P1-114 Mechanisms of Inactivation Affect the Relationship between Viral Attachment and Infectivity

Monday, July 23, 2012
Exhibit Hall (Rhode Island Convention Center)
Kirsten Hirneisen, University of Delaware, Newark, DE
Kalmia Kniel, University of Delaware, Newark, DE
Introduction:   Studying norovirus infectivity and persistence in the environment and in food processing is limited due to the inability to propagate norovirus in cell culture and in animal models. Varying processing treatments have differing mechanisms of inactivation which have the potential to affect attachment properties.

Purpose:   This study aims to determine if viral attachment through an ELISA is a means to determine infectivity, using heat, high pressure, ozone and UV-treated murine norovirus (MNV) by correlating ELISA optical density results to plaque assay results for infectivity.

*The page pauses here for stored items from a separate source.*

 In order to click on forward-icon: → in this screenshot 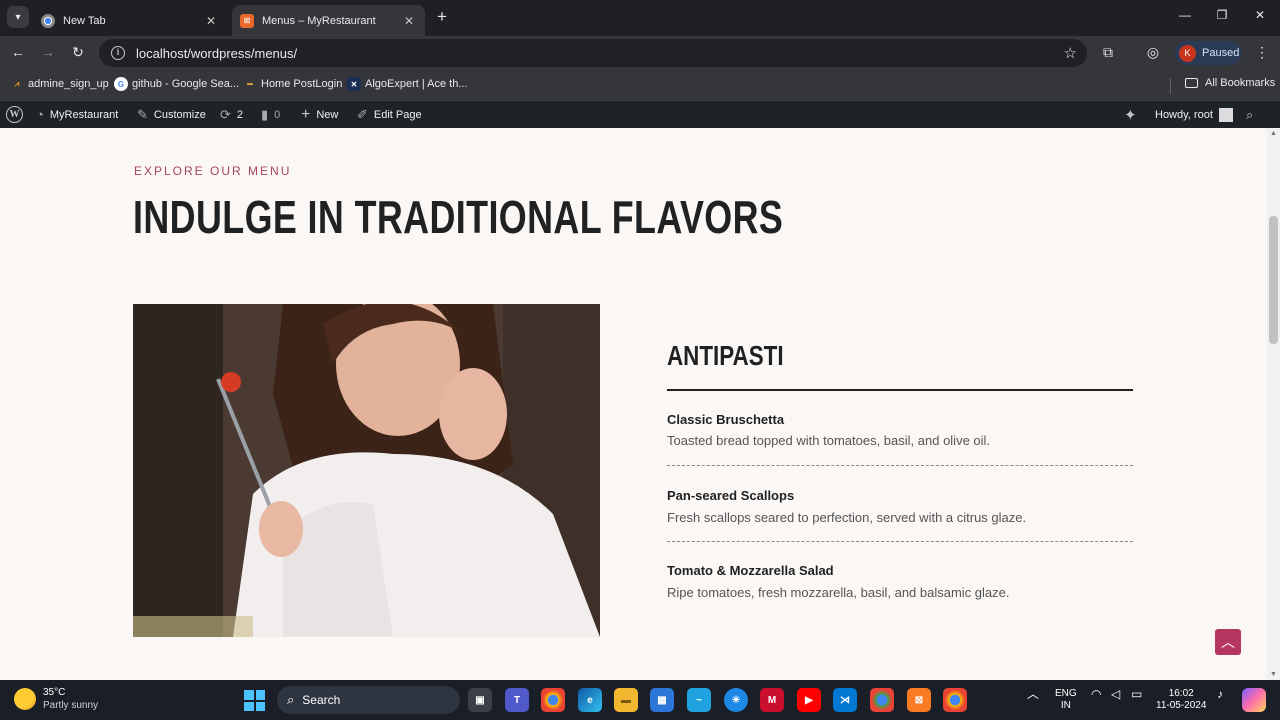, I will do `click(48, 52)`.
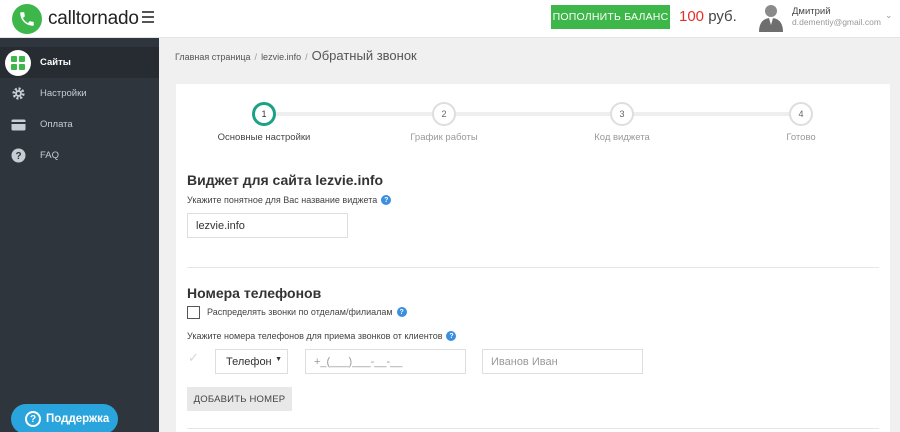  What do you see at coordinates (194, 312) in the screenshot?
I see `distribute-calls-checkbox` at bounding box center [194, 312].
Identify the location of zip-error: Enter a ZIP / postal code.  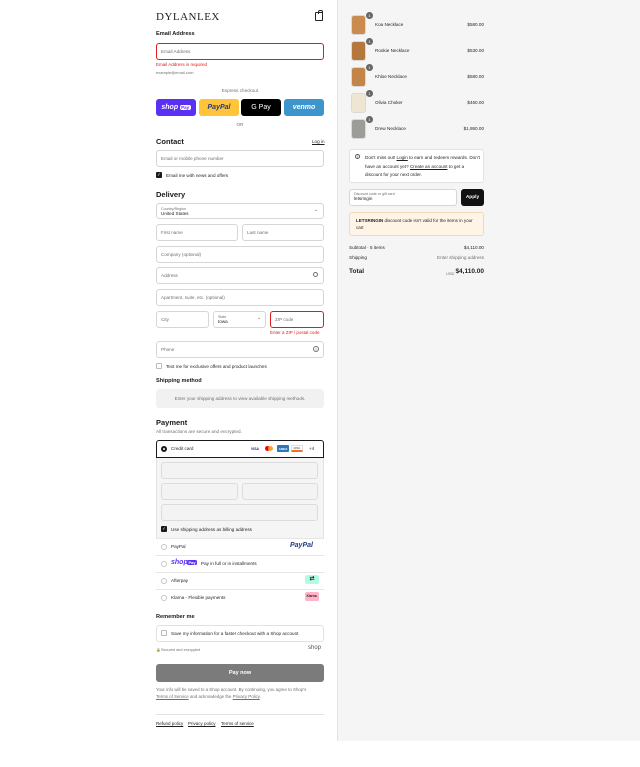
(295, 332).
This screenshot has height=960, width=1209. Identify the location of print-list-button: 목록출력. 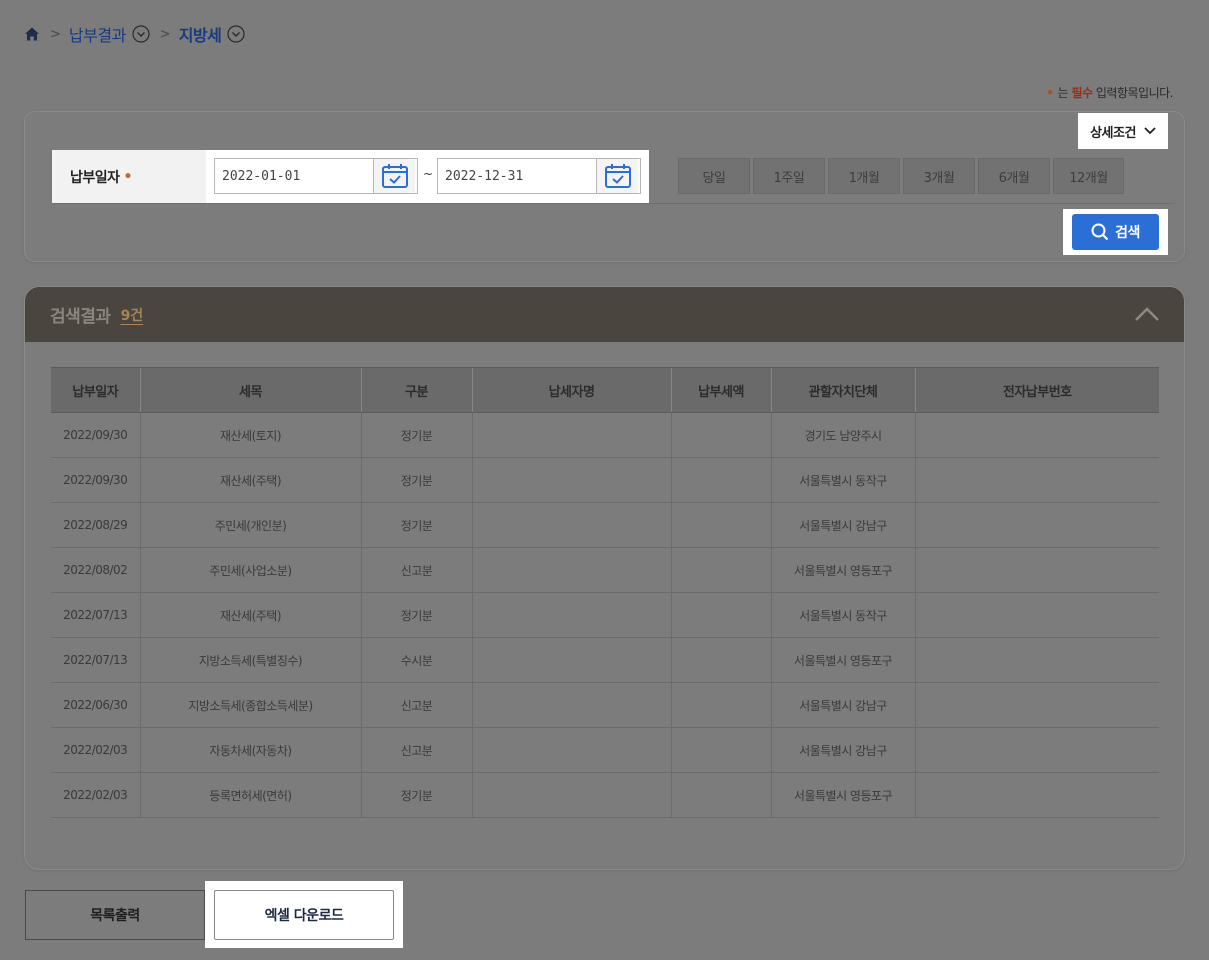
(115, 915).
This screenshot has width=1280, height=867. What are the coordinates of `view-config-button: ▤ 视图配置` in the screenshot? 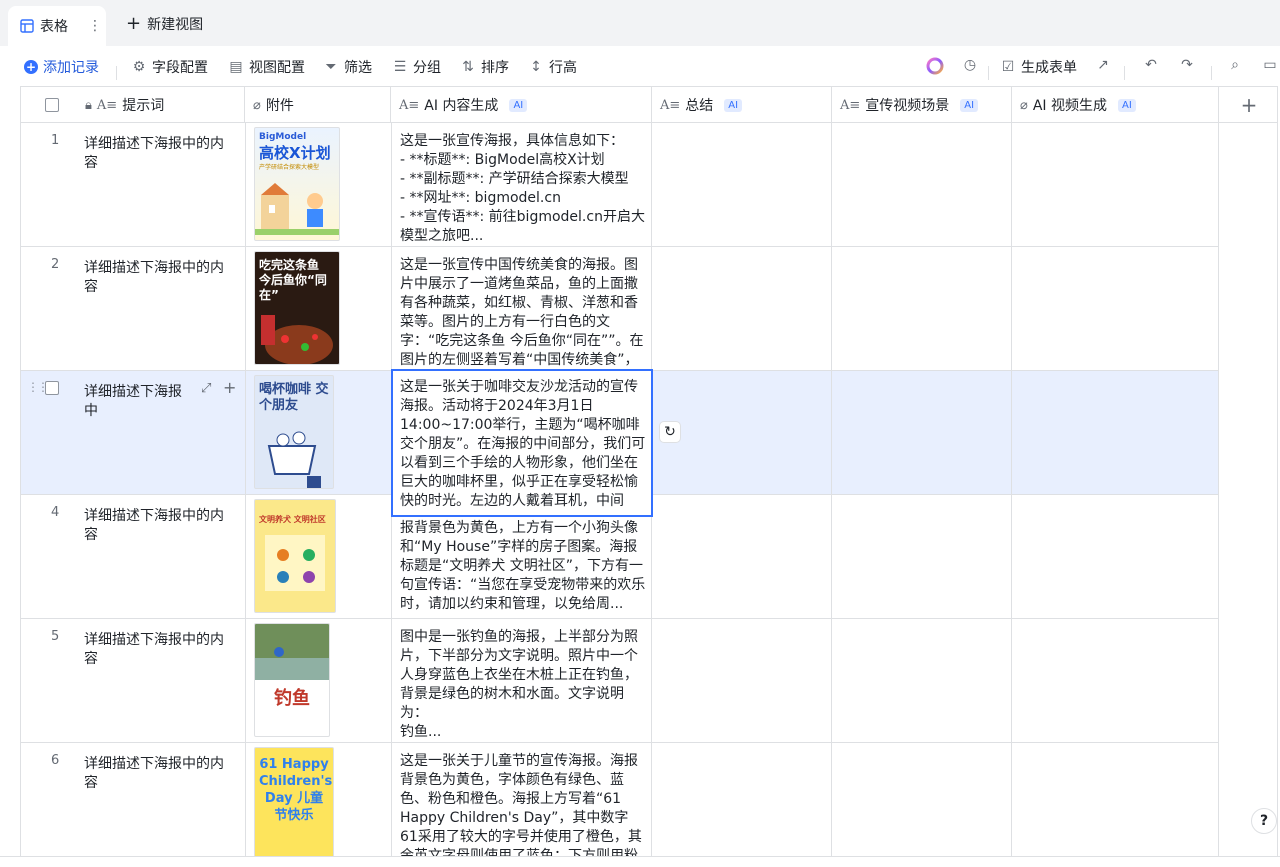 It's located at (266, 67).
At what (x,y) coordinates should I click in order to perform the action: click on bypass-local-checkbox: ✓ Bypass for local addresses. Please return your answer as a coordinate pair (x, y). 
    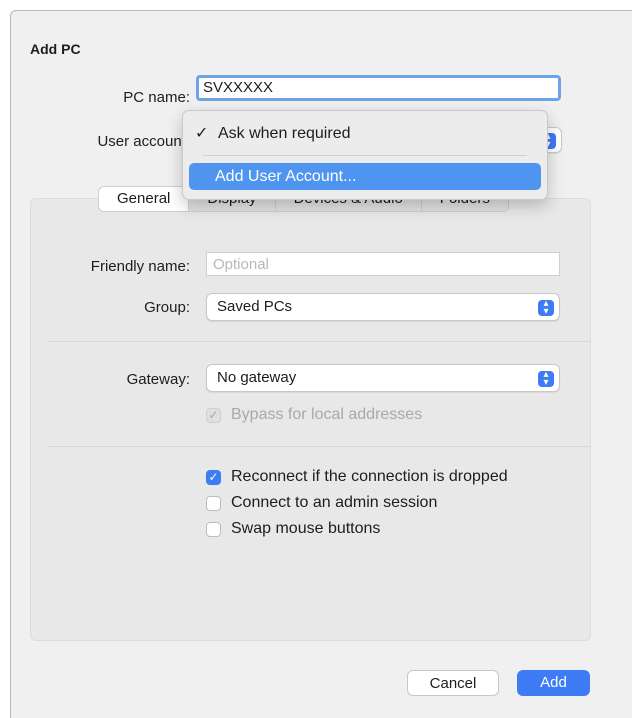
    Looking at the image, I should click on (314, 415).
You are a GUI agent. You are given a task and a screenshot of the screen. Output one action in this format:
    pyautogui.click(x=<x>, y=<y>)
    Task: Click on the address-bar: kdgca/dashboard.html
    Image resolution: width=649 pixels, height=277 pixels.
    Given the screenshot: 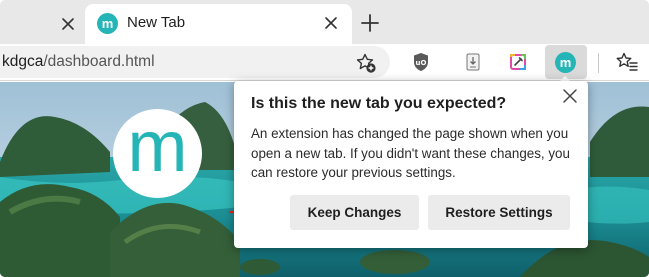 What is the action you would take?
    pyautogui.click(x=195, y=62)
    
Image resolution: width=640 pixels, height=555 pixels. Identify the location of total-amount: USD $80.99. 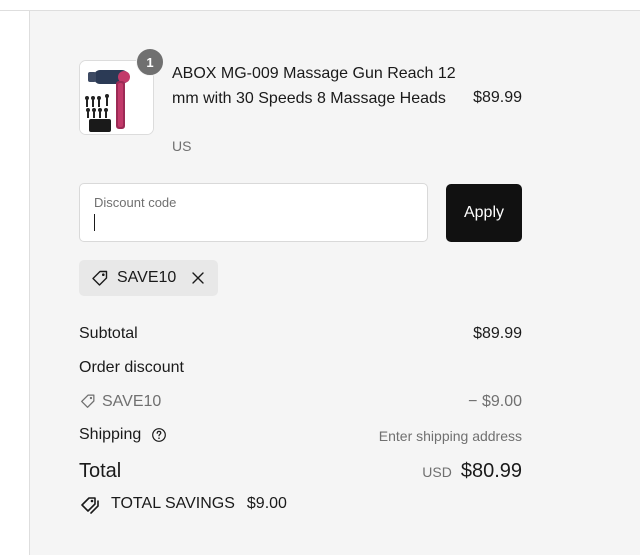
(472, 472).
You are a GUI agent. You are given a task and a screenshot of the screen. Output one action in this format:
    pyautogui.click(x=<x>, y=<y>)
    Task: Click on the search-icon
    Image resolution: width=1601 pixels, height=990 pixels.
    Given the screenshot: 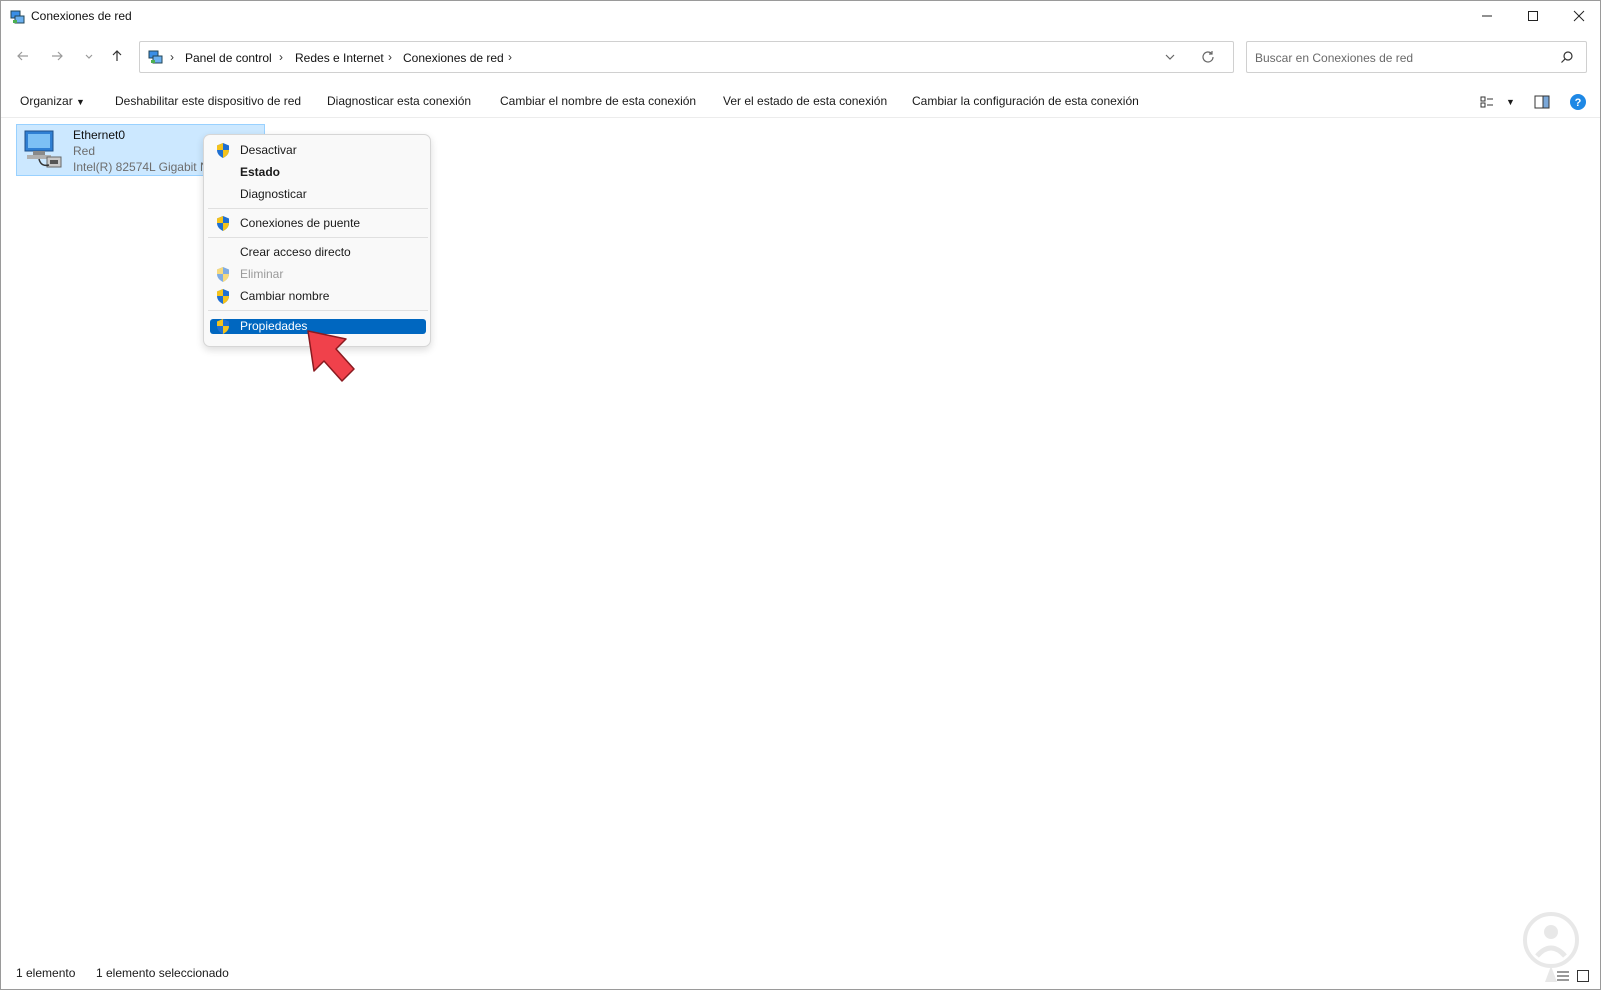 What is the action you would take?
    pyautogui.click(x=1567, y=57)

Methods:   ELISA plates were coated with porcine gastric mucin (PGM) and untreated and heat-, HPP-, ozone- and UV-treated MNV was added followed by monoclonal anti-MNV antibody. Anti-IgG antibodies were detected by horseradish peroxidase conjugated goat anti-mouse IgG antibody. The average OD405 of MNV-containing wells were divided by negative control wells and expressed as the ‘P/N ratio’; values ≥ 2 were considered positive.  Infectivity of MNV following treatments was determined using the plaque assay.  Capsid integrity was determined by RNase treatment and subsequent RT-PCR.  Positive control wells were coated with virus sample and negative controls included wells without antibody, virus, or PGM coating.

Results:   Heat-treated viral attachment decreased significantly with decreasing viral infectivity.  Heat treated the P/N ratios were 1.86 ± 0.28 and 1.83 ± 0.03, respectively, at 80 and 100 °C, and attachment was not considered to be positive. This correlated MNV inactivated beyond the limit of detection and the MNV capsid was not intact as shown by RNase treatment. HPP-, ozone- and UV-treatment of MNV had no significant difference in attachment from control untreated virus, and the P/N Ratio was ≥ 2 for all treatments where inactivation was beyond the limit of detection. The capsids of HPP-, ozone- and UV-inactivated MNV remained intact as determined by RNase treatment.

Significance:   The relationship between attachment and infectivity varied for the different food processing treatments, whereby, heat-inactivated MNV was the only treatment where this relationship existed. This observation suggests that partial destruction of the viral capsid is necessary to observe any changes in viral attachment to host cell receptors.